Bahia Honda State Park suffered the worst of the damage from Hurricane Irma, sustaining severe flooding, storm surge, wind and possibly tornado damage.

Campgrounds, parking lots, roads, pavilions, and bathrooms are “demolished and completely washed away,” Park Manager Erick Kieffer said. The nature center lost its roof and suffered severe water damage, and will have to be “completely gutted and redone,” he said.

The bayside cabins lost their roofs and sustained water damage, Kieffer said. There has been damage to the electrical system and beach erosion park-wide, he said.

Ten staff members and contracted crews are clearing debris and assessing damage, Kieffer said Tuesday.
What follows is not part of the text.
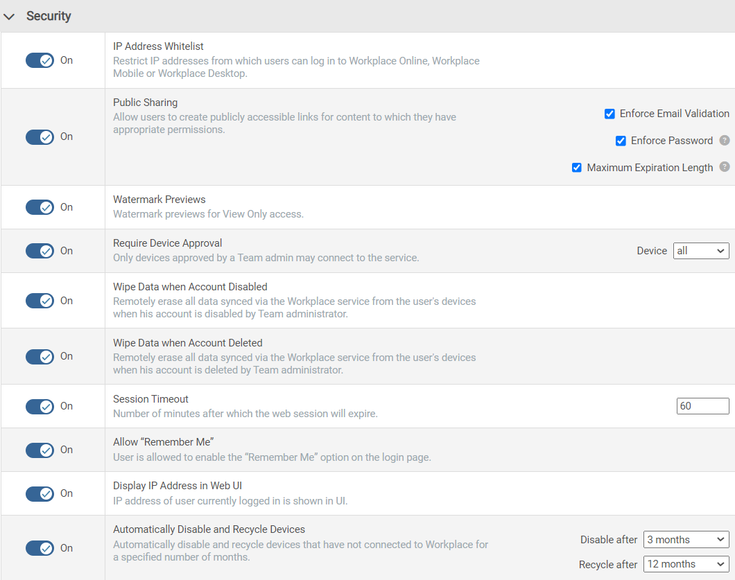Collapse the Security section chevron
The height and width of the screenshot is (580, 735).
click(x=10, y=17)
“We are in the cleanup phase now and getting to the buildings, getting the trees removed and getting the roads open,” Kieffer said. “We are going to open the park as soon as we can and as soon as it is safe.”

Cleanup crews are focused on large swaths of downed trees and moving sand on the beach at Fort Zachary Taylor State Park this week. Storm surge was not an issue at the park, even though sand, rock and coral were piled up as high as the picnic tables where the beach meets the Australian pines.

A waterspout or small tornado took out a grove of pines and other trees on the southwest section of the park.

They are working with the local group “Save Our Pines” on salvaging and righting as many of the fallen pines and other trees, Park Manager Tony Knott said.

“If there is a way to save them, we will,” Knott said.

The park remains closed as workers clear debris and pile it up in a clearing near the fort.

“We are focusing on the big, dangerous stuff first and then we will get to the more subtle stuff later,” Knott said. “Right now, we can’t have crews in here working and people in here visiting. We are as anxious to open it as people are to come visit. We are making great strides.”